To-do item: Reproduce the items word for word, starting at their very beginning and ending with the line that contains "This screenshot has height=604, width=750.".
(Data in this exercise Opens)
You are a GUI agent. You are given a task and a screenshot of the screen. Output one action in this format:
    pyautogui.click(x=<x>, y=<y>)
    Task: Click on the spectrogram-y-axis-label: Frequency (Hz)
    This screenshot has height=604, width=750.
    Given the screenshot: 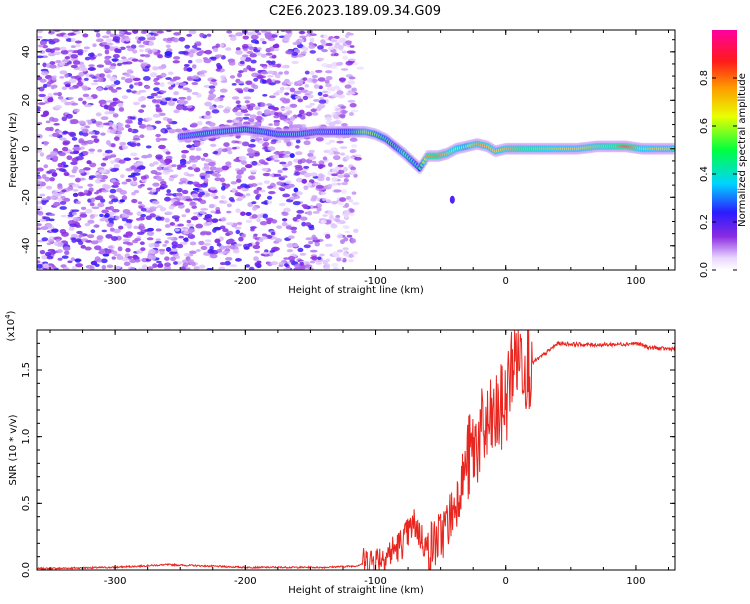 What is the action you would take?
    pyautogui.click(x=14, y=150)
    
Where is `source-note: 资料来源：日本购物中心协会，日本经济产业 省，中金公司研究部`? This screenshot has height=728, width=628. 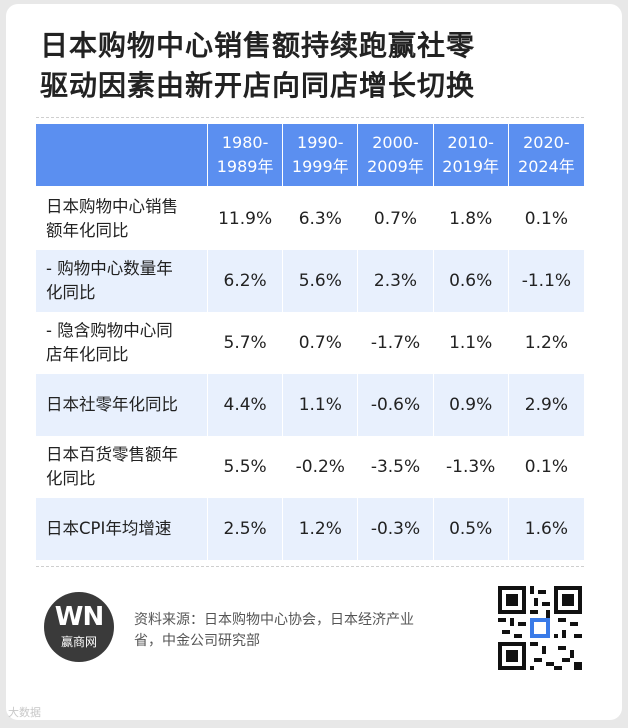 source-note: 资料来源：日本购物中心协会，日本经济产业 省，中金公司研究部 is located at coordinates (299, 631).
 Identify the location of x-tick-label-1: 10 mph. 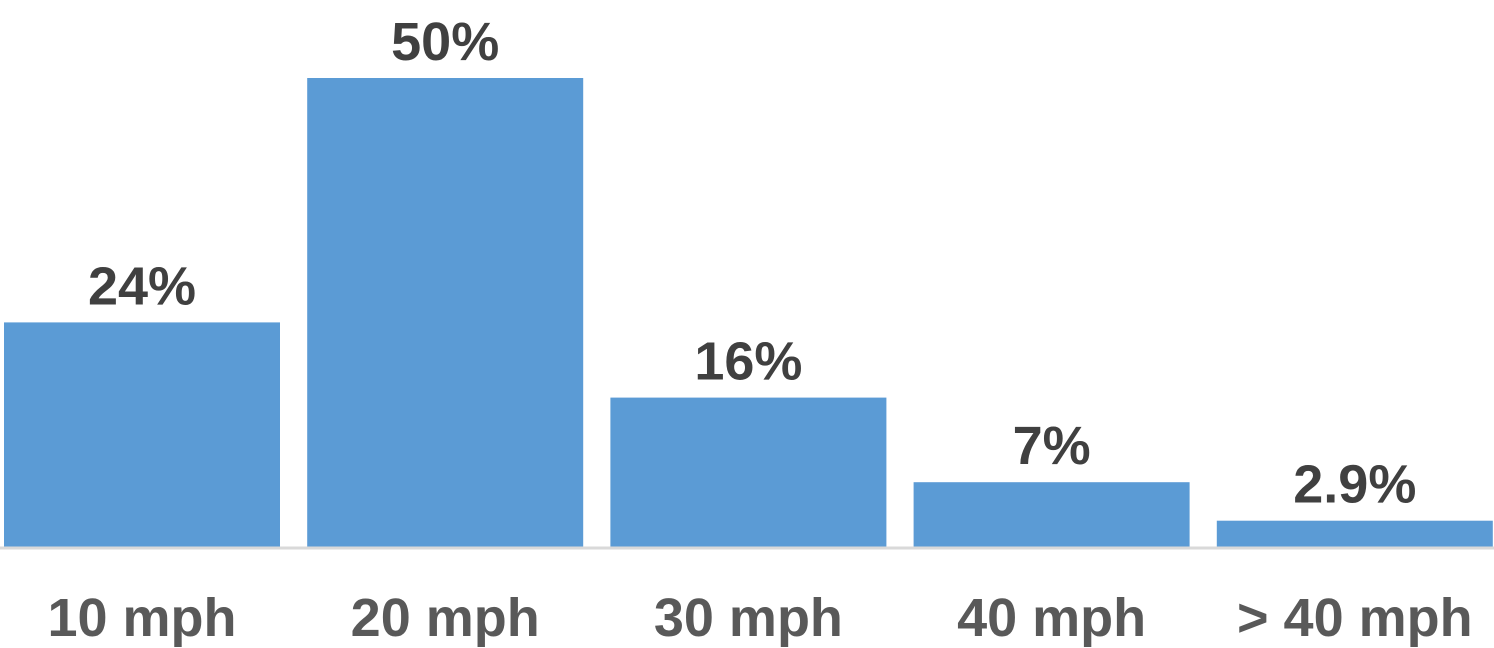
(142, 618).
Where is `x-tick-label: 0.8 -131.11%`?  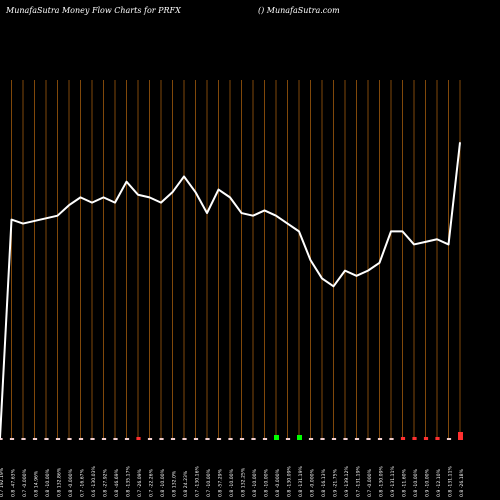 x-tick-label: 0.8 -131.11% is located at coordinates (451, 482).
(Data in this exercise Closes)
Solution below:
You are a GUI agent. You are given a task and a screenshot of the screen. Output one action in this format:
    pyautogui.click(x=<x>, y=<y>)
    Task: Click on the spectrogram-y-axis-label: Frequency (Hz)
    This screenshot has height=604, width=750.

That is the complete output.